◆ Prompt: Render the lines of the material from the line with "before the link" to the line with "coord(496,196)" as a numbered list, skipping blank lines.

BEGIN Supplied data

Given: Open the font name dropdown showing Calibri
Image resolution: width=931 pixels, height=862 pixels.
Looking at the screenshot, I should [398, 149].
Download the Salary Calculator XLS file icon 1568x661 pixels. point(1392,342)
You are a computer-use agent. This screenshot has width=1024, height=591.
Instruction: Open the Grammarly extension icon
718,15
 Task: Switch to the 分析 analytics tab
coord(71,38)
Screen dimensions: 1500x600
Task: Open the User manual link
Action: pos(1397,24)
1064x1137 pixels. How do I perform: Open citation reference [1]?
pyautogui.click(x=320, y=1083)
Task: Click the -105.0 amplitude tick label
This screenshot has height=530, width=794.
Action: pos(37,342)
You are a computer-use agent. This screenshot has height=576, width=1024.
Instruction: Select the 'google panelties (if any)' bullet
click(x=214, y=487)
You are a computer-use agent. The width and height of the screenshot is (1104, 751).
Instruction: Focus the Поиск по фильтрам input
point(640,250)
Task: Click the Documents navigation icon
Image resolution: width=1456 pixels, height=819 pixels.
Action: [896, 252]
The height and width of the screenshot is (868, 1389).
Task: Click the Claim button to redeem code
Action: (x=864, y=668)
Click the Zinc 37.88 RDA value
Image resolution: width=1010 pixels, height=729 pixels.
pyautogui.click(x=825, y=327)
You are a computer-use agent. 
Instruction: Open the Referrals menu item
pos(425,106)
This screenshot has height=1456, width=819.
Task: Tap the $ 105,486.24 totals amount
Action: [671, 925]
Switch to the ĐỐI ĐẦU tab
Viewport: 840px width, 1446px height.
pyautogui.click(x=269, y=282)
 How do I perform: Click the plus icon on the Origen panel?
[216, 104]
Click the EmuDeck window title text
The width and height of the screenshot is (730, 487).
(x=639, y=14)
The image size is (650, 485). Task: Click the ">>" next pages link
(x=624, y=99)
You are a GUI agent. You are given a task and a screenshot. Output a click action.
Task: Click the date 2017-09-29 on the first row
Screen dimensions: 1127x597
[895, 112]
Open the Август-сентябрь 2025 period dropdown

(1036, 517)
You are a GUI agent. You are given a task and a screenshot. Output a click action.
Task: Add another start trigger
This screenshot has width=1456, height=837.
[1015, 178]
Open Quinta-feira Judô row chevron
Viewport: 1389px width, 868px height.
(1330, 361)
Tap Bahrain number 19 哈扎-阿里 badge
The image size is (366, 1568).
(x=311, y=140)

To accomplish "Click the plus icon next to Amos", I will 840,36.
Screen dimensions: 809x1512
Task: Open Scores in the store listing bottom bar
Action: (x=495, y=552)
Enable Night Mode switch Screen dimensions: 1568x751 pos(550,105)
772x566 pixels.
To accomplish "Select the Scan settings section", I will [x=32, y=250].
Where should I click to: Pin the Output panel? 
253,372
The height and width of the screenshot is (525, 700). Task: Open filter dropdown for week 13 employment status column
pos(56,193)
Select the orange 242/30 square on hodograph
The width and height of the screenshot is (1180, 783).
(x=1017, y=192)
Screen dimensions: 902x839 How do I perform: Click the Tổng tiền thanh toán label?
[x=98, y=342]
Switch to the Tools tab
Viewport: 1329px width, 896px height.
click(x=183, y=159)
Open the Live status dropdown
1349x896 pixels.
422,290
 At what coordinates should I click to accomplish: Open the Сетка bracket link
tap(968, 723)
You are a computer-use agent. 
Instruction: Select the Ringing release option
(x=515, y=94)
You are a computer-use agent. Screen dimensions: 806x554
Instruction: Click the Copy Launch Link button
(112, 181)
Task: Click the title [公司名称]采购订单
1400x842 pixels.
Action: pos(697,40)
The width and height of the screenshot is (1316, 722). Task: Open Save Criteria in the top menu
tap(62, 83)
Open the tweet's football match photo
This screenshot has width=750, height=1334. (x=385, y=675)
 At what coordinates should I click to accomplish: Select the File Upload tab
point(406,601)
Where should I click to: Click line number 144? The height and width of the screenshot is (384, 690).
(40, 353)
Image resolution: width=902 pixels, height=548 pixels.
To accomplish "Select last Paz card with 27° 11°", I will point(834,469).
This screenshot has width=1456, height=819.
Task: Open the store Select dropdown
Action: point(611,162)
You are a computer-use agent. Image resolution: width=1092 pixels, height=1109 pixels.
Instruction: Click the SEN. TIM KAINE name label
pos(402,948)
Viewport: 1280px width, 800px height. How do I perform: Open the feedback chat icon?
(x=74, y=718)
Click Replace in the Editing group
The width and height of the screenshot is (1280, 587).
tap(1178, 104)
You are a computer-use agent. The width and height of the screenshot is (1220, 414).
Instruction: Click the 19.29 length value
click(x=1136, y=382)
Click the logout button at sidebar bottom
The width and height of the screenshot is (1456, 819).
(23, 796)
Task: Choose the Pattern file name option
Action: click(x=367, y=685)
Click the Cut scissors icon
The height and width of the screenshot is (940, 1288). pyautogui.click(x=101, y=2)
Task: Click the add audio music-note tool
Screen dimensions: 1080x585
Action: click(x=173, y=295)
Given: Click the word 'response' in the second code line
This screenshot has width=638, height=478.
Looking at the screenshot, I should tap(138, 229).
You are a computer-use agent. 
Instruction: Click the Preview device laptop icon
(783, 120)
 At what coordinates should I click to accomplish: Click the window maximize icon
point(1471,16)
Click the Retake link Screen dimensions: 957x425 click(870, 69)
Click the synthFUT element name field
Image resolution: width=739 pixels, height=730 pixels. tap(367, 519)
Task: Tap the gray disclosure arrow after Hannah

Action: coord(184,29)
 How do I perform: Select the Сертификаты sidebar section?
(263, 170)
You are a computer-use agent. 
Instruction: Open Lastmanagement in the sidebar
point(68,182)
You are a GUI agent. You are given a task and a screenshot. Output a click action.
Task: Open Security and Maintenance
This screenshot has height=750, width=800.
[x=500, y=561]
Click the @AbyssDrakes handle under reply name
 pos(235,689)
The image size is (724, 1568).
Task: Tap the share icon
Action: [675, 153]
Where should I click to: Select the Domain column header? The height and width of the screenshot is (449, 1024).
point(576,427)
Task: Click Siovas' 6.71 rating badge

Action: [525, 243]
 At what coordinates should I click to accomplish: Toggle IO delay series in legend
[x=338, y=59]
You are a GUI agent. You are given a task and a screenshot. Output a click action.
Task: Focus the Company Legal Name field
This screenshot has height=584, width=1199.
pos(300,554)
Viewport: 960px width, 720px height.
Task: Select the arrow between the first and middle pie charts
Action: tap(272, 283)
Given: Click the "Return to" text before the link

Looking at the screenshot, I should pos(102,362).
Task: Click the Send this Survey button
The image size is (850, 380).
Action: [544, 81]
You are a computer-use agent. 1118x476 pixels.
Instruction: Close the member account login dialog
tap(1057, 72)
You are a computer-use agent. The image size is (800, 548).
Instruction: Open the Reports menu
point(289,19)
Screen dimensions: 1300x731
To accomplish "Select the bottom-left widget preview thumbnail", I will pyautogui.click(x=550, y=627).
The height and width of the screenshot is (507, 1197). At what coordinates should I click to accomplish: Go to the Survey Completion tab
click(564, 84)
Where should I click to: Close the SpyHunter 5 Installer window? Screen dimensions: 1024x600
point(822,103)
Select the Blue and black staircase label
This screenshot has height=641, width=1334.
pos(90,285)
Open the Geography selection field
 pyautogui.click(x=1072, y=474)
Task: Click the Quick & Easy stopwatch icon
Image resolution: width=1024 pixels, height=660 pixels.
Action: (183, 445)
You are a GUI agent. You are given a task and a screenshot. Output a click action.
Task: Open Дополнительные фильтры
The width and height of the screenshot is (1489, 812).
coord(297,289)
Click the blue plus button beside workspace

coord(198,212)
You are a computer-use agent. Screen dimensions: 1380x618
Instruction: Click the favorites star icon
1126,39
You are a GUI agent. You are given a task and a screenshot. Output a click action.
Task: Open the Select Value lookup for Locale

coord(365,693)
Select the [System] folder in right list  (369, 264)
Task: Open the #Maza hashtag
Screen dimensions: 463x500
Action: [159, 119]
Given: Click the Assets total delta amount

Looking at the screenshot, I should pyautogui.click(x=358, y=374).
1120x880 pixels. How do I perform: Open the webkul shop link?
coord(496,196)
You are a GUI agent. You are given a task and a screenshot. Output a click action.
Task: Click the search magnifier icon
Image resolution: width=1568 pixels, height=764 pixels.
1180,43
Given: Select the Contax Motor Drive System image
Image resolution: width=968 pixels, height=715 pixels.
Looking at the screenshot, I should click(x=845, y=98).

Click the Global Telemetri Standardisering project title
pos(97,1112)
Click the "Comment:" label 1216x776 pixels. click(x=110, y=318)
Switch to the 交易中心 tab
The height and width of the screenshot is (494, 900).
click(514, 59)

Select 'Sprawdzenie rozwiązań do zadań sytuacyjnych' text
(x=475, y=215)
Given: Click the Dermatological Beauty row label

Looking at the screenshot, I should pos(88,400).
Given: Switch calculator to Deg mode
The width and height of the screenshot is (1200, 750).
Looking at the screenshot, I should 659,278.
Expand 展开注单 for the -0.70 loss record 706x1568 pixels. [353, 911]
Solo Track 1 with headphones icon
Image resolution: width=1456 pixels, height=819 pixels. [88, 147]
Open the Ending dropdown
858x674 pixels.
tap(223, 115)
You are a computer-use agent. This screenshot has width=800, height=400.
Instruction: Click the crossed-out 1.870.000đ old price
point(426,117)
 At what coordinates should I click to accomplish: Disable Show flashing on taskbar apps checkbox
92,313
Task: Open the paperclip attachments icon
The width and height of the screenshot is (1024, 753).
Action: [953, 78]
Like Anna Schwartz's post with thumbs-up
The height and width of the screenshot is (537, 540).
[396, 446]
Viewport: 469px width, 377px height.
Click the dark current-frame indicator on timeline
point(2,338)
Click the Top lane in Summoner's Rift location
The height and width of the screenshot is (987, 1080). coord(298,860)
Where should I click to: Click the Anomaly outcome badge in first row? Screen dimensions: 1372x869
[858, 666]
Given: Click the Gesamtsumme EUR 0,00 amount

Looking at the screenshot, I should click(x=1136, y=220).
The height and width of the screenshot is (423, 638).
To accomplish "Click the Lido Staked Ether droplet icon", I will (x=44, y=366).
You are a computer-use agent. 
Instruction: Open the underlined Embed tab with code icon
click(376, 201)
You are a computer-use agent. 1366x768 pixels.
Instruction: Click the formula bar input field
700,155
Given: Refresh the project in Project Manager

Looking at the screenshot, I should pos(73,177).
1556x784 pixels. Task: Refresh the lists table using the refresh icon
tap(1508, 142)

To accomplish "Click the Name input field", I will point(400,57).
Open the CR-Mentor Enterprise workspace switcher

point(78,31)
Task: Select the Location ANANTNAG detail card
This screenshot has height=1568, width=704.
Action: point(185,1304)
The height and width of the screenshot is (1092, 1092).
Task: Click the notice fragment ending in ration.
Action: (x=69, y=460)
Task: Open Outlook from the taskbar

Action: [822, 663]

END Supplied data

◆ The completed task:
1. Given: Click the "Return to" text before the link
2. Looking at the screenshot, I should pos(102,362).
3. Task: Click the Send this Survey button
4. The image size is (850, 380).
5. Action: [544, 81]
6. You are a computer-use agent. 1118x476 pixels.
7. Instruction: Close the member account login dialog
8. tap(1057, 72)
9. You are a computer-use agent. The image size is (800, 548).
10. Instruction: Open the Reports menu
11. point(289,19)
12. Screen dimensions: 1300x731
13. To accomplish "Select the bottom-left widget preview thumbnail", I will pyautogui.click(x=550, y=627).
14. The height and width of the screenshot is (507, 1197). At what coordinates should I click to accomplish: Go to the Survey Completion tab
15. click(564, 84)
16. Where should I click to: Close the SpyHunter 5 Installer window? Screen dimensions: 1024x600
17. point(822,103)
18. Select the Blue and black staircase label
19. This screenshot has height=641, width=1334.
20. pos(90,285)
21. Open the Geography selection field
22.  pyautogui.click(x=1072, y=474)
23. Task: Click the Quick & Easy stopwatch icon
24. Image resolution: width=1024 pixels, height=660 pixels.
25. Action: (183, 445)
26. You are a GUI agent. You are given a task and a screenshot. Output a click action.
27. Task: Open Дополнительные фильтры
28. The width and height of the screenshot is (1489, 812).
29. coord(297,289)
30. Click the blue plus button beside workspace
31. coord(198,212)
32. You are a computer-use agent. Screen dimensions: 1380x618
33. Instruction: Click the favorites star icon
34. 1126,39
35. You are a GUI agent. You are given a task and a screenshot. Output a click action.
36. Task: Open the Select Value lookup for Locale
37. coord(365,693)
38. Select the [System] folder in right list  (369, 264)
39. Task: Open the #Maza hashtag
40. Screen dimensions: 463x500
41. Action: [159, 119]
42. Given: Click the Assets total delta amount
43. Looking at the screenshot, I should pyautogui.click(x=358, y=374).
44. 1120x880 pixels. How do I perform: Open the webkul shop link?
45. coord(496,196)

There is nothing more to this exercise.